* [What to do]:
Rewrite the records below as a numbered list, one line per item, with blank lines removed.

*****

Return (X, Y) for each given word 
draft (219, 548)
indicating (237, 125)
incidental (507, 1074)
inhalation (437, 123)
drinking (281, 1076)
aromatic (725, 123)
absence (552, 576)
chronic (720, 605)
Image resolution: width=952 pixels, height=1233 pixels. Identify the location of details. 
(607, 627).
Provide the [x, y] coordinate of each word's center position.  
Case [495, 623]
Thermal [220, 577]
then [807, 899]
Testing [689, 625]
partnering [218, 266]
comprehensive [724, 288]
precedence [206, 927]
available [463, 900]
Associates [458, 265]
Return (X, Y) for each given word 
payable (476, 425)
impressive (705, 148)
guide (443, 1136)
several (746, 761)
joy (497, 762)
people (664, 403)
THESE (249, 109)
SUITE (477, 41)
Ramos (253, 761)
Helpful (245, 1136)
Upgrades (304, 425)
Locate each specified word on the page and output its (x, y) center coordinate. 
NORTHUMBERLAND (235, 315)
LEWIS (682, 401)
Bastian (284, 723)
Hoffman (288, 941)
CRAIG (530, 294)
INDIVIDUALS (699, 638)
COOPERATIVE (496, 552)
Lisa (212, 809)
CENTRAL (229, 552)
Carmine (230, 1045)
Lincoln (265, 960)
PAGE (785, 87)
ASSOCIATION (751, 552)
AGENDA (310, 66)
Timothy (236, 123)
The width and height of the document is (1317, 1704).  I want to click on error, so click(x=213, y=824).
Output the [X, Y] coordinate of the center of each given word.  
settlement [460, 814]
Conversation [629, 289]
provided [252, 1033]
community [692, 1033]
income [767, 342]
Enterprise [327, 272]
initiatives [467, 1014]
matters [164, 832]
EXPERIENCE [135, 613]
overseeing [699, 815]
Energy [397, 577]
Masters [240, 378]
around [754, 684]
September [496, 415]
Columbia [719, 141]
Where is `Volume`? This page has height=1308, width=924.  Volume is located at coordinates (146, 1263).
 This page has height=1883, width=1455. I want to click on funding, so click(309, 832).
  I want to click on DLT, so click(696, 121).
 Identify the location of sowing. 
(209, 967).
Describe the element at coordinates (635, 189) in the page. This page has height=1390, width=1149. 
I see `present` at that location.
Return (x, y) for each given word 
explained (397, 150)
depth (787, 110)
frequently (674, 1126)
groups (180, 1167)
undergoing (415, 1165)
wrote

*****

* [Task answer]:
1. Return (X, Y) for each given word 
2. draft (219, 548)
3. indicating (237, 125)
4. incidental (507, 1074)
5. inhalation (437, 123)
6. drinking (281, 1076)
7. aromatic (725, 123)
8. absence (552, 576)
9. chronic (720, 605)
10. Image resolution: width=952 pixels, height=1233 pixels. Identify the location of details. 
11. (607, 627).
12. Provide the [x, y] coordinate of each word's center position.  
13. Case [495, 623]
14. Thermal [220, 577]
15. then [807, 899]
16. Testing [689, 625]
17. partnering [218, 266]
18. comprehensive [724, 288]
19. precedence [206, 927]
20. available [463, 900]
21. Associates [458, 265]
22. Return (X, Y) for each given word 
23. payable (476, 425)
24. impressive (705, 148)
25. guide (443, 1136)
26. several (746, 761)
27. joy (497, 762)
28. people (664, 403)
29. THESE (249, 109)
30. SUITE (477, 41)
31. Ramos (253, 761)
32. Helpful (245, 1136)
33. Upgrades (304, 425)
34. Locate each specified word on the page and output its (x, y) center coordinate. 
35. NORTHUMBERLAND (235, 315)
36. LEWIS (682, 401)
37. Bastian (284, 723)
38. Hoffman (288, 941)
39. CRAIG (530, 294)
40. INDIVIDUALS (699, 638)
41. COOPERATIVE (496, 552)
42. Lisa (212, 809)
43. CENTRAL (229, 552)
44. Carmine (230, 1045)
45. Lincoln (265, 960)
46. PAGE (785, 87)
47. ASSOCIATION (751, 552)
48. AGENDA (310, 66)
49. Timothy (236, 123)
50. The width and height of the document is (1317, 1704).  I want to click on error, so click(x=213, y=824).
51. Output the [X, Y] coordinate of the center of each given word.  
52. settlement [460, 814]
53. Conversation [629, 289]
54. provided [252, 1033]
55. community [692, 1033]
56. income [767, 342]
57. Enterprise [327, 272]
58. initiatives [467, 1014]
59. matters [164, 832]
60. EXPERIENCE [135, 613]
61. overseeing [699, 815]
62. Energy [397, 577]
63. Masters [240, 378]
64. around [754, 684]
65. September [496, 415]
66. Columbia [719, 141]
67. Where is `Volume`? This page has height=1308, width=924.  Volume is located at coordinates (146, 1263).
68.  This page has height=1883, width=1455. I want to click on funding, so click(309, 832).
69.   I want to click on DLT, so click(696, 121).
70.  Identify the location of sowing. 
71. (209, 967).
72. Describe the element at coordinates (635, 189) in the page. This page has height=1390, width=1149. 
73. I see `present` at that location.
74. Return (x, y) for each given word 
75. explained (397, 150)
76. depth (787, 110)
77. frequently (674, 1126)
78. groups (180, 1167)
79. undergoing (415, 1165)
80. wrote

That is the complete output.